DIRECTIONS => From first line to last, output the records below exactly.

+ + + + +

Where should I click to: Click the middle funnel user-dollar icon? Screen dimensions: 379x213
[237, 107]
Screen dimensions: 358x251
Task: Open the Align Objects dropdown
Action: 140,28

+ + + + +

WRITTEN SOLUTION =>
Where should I click to: Click the middle funnel user-dollar icon? Screen dimensions: 379x213
[237, 107]
Screen dimensions: 358x251
Task: Open the Align Objects dropdown
Action: 140,28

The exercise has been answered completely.